Ghostbusters (2016), faced with a barrage of criticism even before it was filmed, could have easily gone the route of the multitudes of dodgy 80s reboots. Instead, what we have is something that embodies the spirit of the original, while having its own legs to stand on. Yes, the reboot is good and a whole lot of fun.
This being a reboot, don’t expect to hear from Venkman, Stantz, Spengler and Zeddmore – it’s a whole new cast of characters. Kristen Wiig plays physicist Erin Gilbert, who’s trying to get tenure at her university, except a book she wrote about ghosts in the past is threatening to make her lose her credibility. Her co-writer was childhood friend Abby Yates (Melissa McCarthy), who has stubbornly continued research into ghosts with the help of Jillian Holtzmann (Kate McKinnon). New York subway employee Patty Tolan (Leslie Jones) rounds up the team with her her encyclopedic knowledge of New York.
Reworking something as beloved as the original Ghostbusters is a tall order. Attempting to make them all female then drew the ire of a thousand so-called fans. Here, director/writer Paul Feig and co-writer Katie Dippold attempt a juggling act by paying a lot of respect to the original – it comes close to being a remake in many ways – while taking shots at the Internet trolls who just can’t imagine that women can be funny.
Those watching for a nostalgia fix will get it by the buckets. There’s a whole lot of cameos and callbacks to the original and the late Harold Ramis also gets remembered in a very special way. The creators of the new movie definitely love the original, and it shows – and they also do enough to make sure this movie has its own place in the canon instead of being just a rehash.
McKINNON THE SUPERSTAR
And as a comedy, Ghostbusters has a life of its on. The Feige-McCarthy partnership scores again, and the laughs don’t just come from McCarthy or even Wiig – McKinnon, Jones and even Chris Hemsworth (as himbo secretary Kevin) provide countless laughs in terms of both verbal and physical comedy, that its such an absolute joy to watch the team together.

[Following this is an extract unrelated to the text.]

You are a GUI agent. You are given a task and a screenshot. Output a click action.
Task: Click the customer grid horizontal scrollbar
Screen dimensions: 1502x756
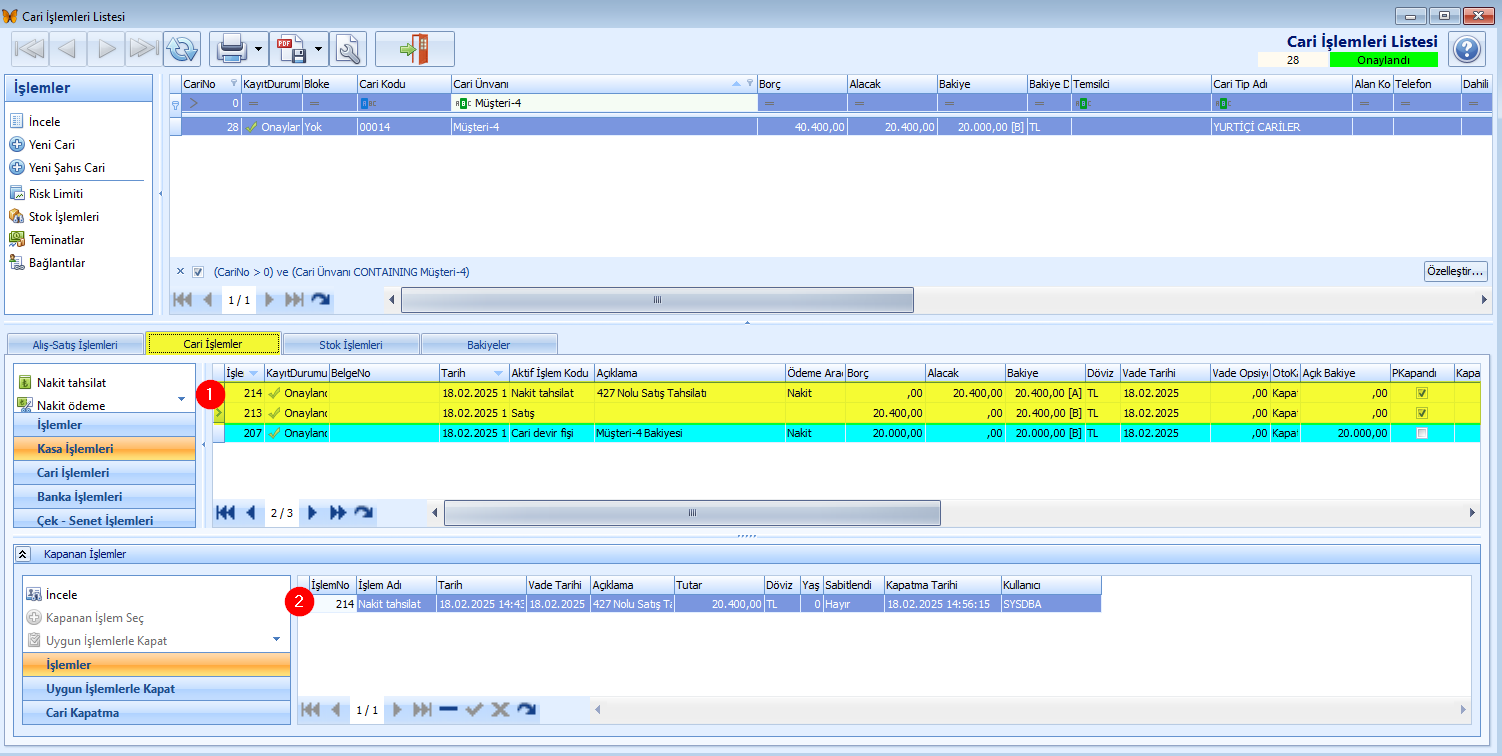[657, 299]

That’s not to say that new Ghostbusters totally forgets that the original was very creepy in its own way. While it’s not the Asian Ju-on style horror that’s haunting the screen these days, there are quite a few chilling moments that remind you that this is really about busting malevolent ghosts, and not just Casper.
HAUNTED BY THE ORIGINAL
But the reason why it shines is also where it stumbles – the spectre of the 1980s Ghostbusters hangs over this, and it’s obvious. It’s not an exact scene for scene copy, but it tips the hat so often to the the 1982 movie that its almost as if it is afraid that longtime fans would hate the reboot. Thankfully the cast here is so likeable that you get carried away with their hijinks, but hopefully with a sequel we see more new stuff.
A good number of us geeks grew up watching the original Ghostbusters – which is now 32 years old, not to mention the multiple cartoons that came after that. With reboots of many 80s classics sprouting up every year, Ghostbusters stands out as one that manages to just hold its own. It’s a good film, with lots of laughs and some scary moments, and with great chemistry among the cast. And, you know, feeling that fun, fun Ghostbusters vibe all over again on the big screen and introducing it to a whole new world of fans really is a good thing.
Oh, and don’t forget to stick till the very, very end of the credits, especially if you’re an old-school fan.